▸ **Requirement**: Here is the task for the records below: repeat exactly the lines from the one with "This screenshot has width=383, height=118." to the one with "The width and height of the screenshot is (346, 197).", both included, and nothing else.

- - -

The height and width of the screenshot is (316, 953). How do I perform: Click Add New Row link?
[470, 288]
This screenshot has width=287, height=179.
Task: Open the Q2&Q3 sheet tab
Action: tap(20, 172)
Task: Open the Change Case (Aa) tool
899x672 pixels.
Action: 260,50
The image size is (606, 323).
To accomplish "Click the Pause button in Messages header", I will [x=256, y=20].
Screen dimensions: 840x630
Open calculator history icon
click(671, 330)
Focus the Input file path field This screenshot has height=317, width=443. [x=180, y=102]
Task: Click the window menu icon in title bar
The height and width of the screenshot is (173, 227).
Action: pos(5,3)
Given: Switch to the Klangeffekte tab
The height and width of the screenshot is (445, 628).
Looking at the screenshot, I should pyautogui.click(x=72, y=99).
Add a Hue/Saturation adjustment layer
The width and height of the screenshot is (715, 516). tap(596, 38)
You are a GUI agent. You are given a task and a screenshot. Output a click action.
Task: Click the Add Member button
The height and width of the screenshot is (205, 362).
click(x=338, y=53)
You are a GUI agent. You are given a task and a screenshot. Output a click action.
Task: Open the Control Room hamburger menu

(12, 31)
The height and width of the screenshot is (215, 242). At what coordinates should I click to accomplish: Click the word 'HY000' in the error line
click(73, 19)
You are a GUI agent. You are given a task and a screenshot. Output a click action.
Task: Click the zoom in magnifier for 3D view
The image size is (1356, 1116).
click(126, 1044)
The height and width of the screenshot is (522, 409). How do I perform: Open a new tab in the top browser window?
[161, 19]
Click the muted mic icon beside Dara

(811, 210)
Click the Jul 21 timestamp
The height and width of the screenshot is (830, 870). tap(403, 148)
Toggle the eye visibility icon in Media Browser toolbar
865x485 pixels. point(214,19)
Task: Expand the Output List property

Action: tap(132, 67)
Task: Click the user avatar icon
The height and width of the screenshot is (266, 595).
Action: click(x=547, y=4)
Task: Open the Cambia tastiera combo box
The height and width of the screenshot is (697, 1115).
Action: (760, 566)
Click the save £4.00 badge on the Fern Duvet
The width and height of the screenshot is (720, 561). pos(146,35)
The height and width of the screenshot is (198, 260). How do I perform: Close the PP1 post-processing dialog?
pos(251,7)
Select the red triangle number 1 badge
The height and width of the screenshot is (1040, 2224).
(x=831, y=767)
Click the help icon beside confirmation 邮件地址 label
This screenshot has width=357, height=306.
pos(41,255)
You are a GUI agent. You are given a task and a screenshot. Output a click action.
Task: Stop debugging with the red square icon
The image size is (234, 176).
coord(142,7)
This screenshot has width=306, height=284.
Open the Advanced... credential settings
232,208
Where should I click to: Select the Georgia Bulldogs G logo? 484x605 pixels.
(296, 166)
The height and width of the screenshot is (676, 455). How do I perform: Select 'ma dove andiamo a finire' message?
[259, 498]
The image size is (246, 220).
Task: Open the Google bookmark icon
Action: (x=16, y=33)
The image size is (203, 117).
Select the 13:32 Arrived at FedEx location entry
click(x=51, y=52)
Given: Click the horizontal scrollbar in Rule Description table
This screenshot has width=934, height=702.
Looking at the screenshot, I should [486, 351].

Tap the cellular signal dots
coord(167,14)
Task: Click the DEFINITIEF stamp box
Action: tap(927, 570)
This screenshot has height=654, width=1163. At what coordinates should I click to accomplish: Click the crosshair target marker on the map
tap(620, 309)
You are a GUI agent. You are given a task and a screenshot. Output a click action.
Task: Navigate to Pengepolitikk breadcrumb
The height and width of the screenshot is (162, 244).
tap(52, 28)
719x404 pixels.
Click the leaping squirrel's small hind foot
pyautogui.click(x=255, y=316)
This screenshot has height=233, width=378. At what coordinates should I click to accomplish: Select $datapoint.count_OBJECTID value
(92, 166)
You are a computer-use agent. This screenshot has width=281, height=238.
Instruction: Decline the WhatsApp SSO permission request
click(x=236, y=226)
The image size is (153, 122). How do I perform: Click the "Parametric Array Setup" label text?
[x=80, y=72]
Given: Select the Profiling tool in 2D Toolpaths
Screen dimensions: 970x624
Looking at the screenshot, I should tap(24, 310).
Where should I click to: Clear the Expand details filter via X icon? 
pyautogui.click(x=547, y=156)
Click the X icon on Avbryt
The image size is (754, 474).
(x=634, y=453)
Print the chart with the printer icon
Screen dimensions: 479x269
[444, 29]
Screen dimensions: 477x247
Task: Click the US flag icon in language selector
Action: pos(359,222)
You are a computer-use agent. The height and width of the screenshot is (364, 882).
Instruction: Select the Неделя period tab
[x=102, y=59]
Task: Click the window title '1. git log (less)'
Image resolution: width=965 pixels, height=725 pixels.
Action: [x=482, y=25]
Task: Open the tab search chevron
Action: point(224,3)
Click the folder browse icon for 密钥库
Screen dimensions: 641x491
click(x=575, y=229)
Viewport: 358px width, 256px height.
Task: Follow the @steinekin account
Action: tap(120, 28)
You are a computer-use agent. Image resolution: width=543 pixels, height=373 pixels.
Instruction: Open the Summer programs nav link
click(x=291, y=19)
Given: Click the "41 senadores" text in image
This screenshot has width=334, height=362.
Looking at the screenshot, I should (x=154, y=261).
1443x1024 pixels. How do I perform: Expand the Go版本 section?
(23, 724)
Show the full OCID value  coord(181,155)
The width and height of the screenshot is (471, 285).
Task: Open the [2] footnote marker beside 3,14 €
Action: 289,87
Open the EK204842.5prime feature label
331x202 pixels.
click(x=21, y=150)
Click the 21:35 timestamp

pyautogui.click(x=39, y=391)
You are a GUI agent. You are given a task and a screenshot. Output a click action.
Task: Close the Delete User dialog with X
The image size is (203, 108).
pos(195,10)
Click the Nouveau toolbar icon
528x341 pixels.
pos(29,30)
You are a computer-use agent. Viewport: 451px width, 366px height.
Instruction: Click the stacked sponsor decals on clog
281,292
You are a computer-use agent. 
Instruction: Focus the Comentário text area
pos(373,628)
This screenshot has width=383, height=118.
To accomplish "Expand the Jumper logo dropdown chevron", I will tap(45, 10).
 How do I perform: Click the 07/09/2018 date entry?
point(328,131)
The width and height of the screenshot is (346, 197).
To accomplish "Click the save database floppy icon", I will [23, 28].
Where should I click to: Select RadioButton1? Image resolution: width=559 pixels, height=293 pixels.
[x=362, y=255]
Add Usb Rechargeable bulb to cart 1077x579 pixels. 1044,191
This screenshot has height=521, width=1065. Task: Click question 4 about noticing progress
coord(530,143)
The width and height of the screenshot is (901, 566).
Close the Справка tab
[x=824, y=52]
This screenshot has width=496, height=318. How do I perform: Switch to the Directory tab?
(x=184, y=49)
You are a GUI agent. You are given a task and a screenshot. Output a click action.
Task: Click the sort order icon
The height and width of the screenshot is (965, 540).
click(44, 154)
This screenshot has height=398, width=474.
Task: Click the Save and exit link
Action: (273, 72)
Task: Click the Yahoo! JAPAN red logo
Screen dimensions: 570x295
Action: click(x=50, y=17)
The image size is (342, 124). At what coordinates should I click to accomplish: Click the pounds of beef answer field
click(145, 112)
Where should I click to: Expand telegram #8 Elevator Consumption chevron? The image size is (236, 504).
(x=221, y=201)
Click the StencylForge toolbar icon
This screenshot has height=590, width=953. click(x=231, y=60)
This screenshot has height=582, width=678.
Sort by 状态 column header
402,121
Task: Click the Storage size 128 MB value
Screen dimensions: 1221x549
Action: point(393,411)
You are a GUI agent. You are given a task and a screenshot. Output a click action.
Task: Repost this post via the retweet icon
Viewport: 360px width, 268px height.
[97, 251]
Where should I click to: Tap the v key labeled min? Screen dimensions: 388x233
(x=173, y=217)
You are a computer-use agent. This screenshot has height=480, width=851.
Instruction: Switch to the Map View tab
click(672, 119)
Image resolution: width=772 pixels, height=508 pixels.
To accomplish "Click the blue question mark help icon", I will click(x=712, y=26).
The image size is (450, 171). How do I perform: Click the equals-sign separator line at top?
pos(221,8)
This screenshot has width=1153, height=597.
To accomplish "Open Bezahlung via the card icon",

- - -

▸ **Reply to the task**:
This screenshot has width=383, height=118.
To accomplish "Expand the Jumper logo dropdown chevron", I will tap(45, 10).
 How do I perform: Click the 07/09/2018 date entry?
point(328,131)
The width and height of the screenshot is (346, 197).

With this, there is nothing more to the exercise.